Coca-Cola and PepsiCo have reported anemic growth in their second-quarter (Q2) 2025 earnings, primarily due to the waning popularity of soda beverages and falling demand for snack foods. Both companies, despite being diversified beverage holdings, have experienced a decline in sales and revenue growth.

Coca-Cola's stock has outperformed PepsiCo's over the past year, with Coca-Cola's Q2 net income rising to $3.8 billion from $2.4 billion in the year-ago quarter [1]. In contrast, PepsiCo's Q2 net income was $1.3 billion, down from $3.1 billion 12 months ago [1]. Coca-Cola's price-to-earnings (P/E) ratio of 28 is not significantly higher than PepsiCo's 27, but PepsiCo's forward P/E ratio of 18 is considerably lower than Coca-Cola's 23 [1].

Both companies have long been popular among dividend investors, maintaining a record of annual dividend hikes for more than half a century. However, PepsiCo's dividend yield of almost 3.8% far outpaces Coca-Cola's yield of around 2.9%, making PepsiCo a better fit for income investors [1].

Coca-Cola's stock price experienced a significant boost following the announcement of its Q2 earnings, rising by over 8% [2]. The company's impressive earnings performance, despite a slight decline in soda shipment volumes, was attributed to strategic management of expenses and pricing tactics, contributing to margin expansion. Coca-Cola's free cash flow potential remains a focal point, with expected capital spending of $300 million against a $406 million cash flow for the first half of the year, positioning it to achieve positive free cash flow of $500 million by the end of 2025 [2].

PepsiCo's snack business, which includes brands like Frito-Lay and Quaker, has been particularly impacted by the nutrition-inspired pivot, with customers increasingly seeking healthier snack options. Both companies have agreed to produce cane sugar versions of their flagship colas to cater to consumers turning away from high-fructose corn syrup. However, these initiatives have not yet translated into higher sales, and healthier ingredients often cost more, leading to higher input costs [1].

Investors should consider the valuation metrics signaling caution, as Coca-Cola's price-to-earnings ratio stands at 18.92, close to its one-year low [2]. The company's dividend yield is nearing a five-year high, offering an additional incentive for long-term investors seeking income.

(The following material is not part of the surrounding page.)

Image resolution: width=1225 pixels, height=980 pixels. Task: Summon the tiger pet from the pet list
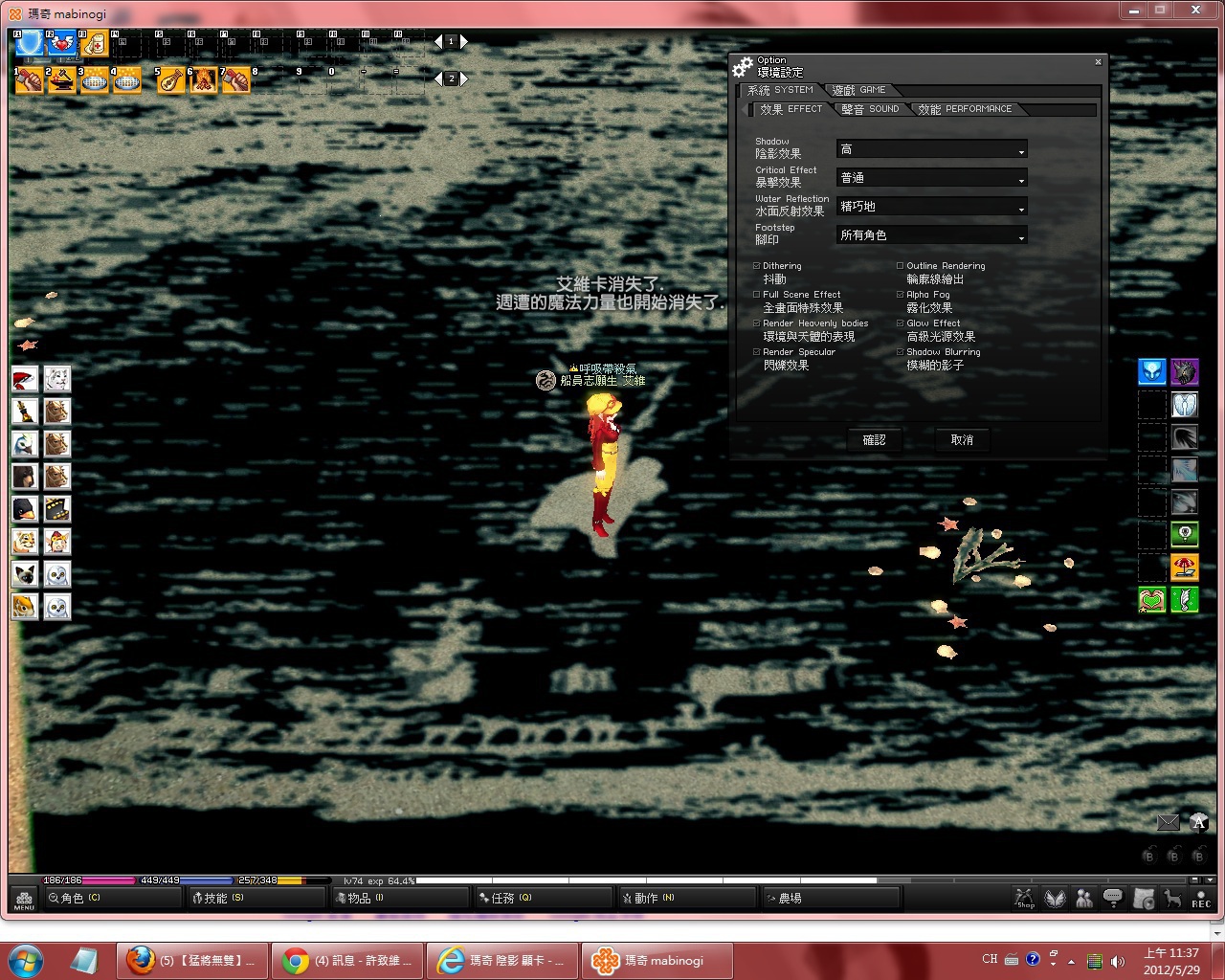25,542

Coca-Cola's strong consumer defensive position, aided by its affiliation with The Coca-Cola Company, further supports its stock.

In conclusion, both Coca-Cola and PepsiCo face challenges due to the declining popularity of soda beverages and falling snack food demand. Coca-Cola's stock has outperformed PepsiCo's over the past year, but PepsiCo's lower forward P/E ratio and higher dividend yield make it a more attractive choice for income investors. Coca-Cola's strong financial foundation and strategic management of expenses position it for future growth, but investors should consider the valuation metrics before making a decision.

References:
[1] https://finance.yahoo.com/news/better-beverage-stock-coca-cola-070500480.html
[2] https://www.gurufocus.com/news/3005994/coke-stock-jumps-on-strong-q2-earnings-report

Comparing Coca-Cola and PepsiCo's Q2 Earnings: Who's the Better Beverage Stock?